Both African and African-American cultural influences are incorporated into the architecture of the nine-story building, which has four levels below ground. Its corona was inspired by Yoruban three-tiered crowns and is wrapped with a metal lattice Adjaye created to honor the ironwork craft that slaves developed in the American South. The main entrance references the front porches of African and Caribbean homes.
Davis Brody Bond designed over 60% of the museum’s 400,000 square foot program, including its curatorial and collection spaces. “We are both humbled and honored to collaborate on a project which demands excellence on every level,” says DBB’s Washington office director Rob Anderson. “To be entrusted with designing a museum in America’s front lawn fills everyone with pride. Yet the true credit goes to the people that lived history, along with its caretaker, founding director Dr. Lonnie G. Bunch III. We’ve simply translated his words and vision into a physical space and material.”

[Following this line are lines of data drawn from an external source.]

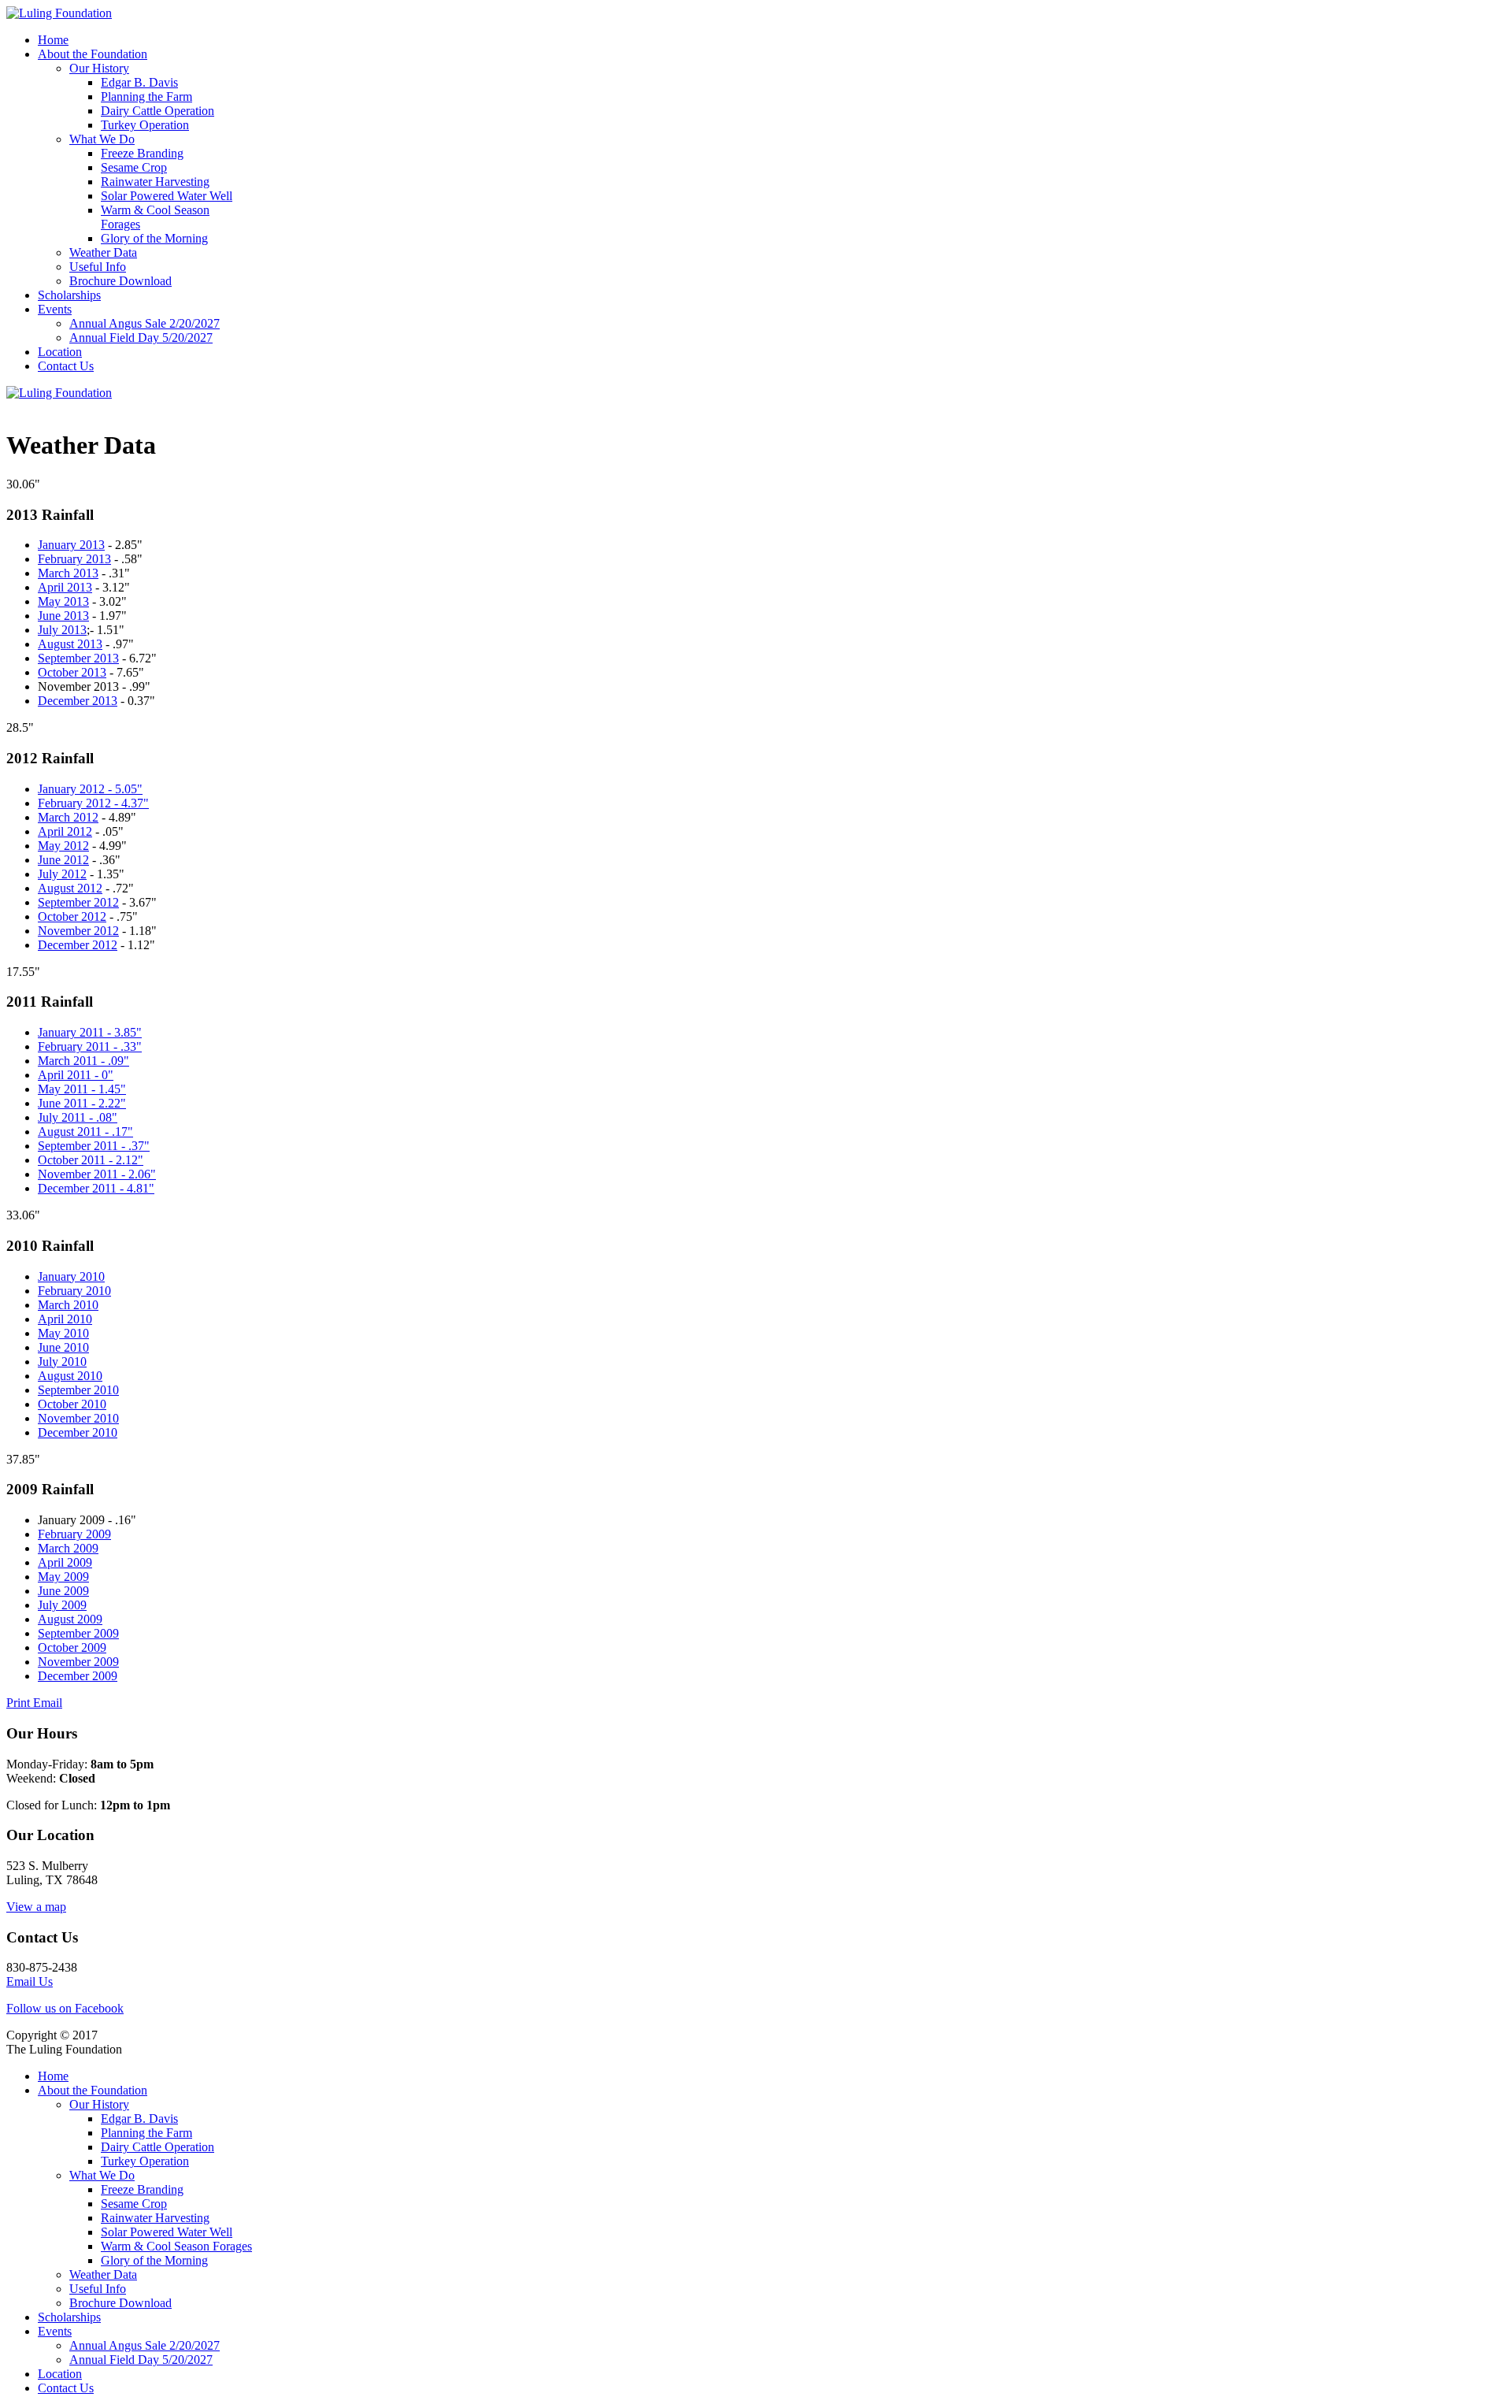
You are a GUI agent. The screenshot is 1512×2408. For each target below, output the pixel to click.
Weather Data (103, 252)
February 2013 (74, 559)
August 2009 (70, 1619)
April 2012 (65, 831)
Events (55, 309)
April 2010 (65, 1319)
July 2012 (62, 874)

African materials feature in the seven-story atrium, with accents of Kenya black marble and bronze trim above terrazzo flooring; the marble reappears in the below-grade Contemplative Court, featuring Bendheim architectural glass with a laminated metal mesh core with perforated metal ceiling tiles. A red oak-floored theater, trimmed in bronze, nestles 350 seats inside Rulon wood and cast GFRG panels. Further exhibition space is provided in back-painted glass cases throughout the cafeteria, dotted with ceramic tile and cherry planter boxes.
Also below grade is the museum’s centerpiece, the 50,000-square-foot History Gallery. DBB specified polished concrete floors, Pyrok Acoustement wall treatment, Baswaphon acoustical plastic ceilings, and glass handrails for the gallery, which is defined by a set of inclining ramps to offer views of 34,000 artifacts—including personal effects of Harriet Tubman and a Tuskegee Airmen training plane.
“It’s a space for discovery,” Adjaye says. “Seeing American history through the lens of the African-American community is really going to surprise and captivate.” Anderson adds, “It’s taken everyone’s efforts to accomplish what you’ve seen to date. We are one firm of many that have contributed to this historic project.”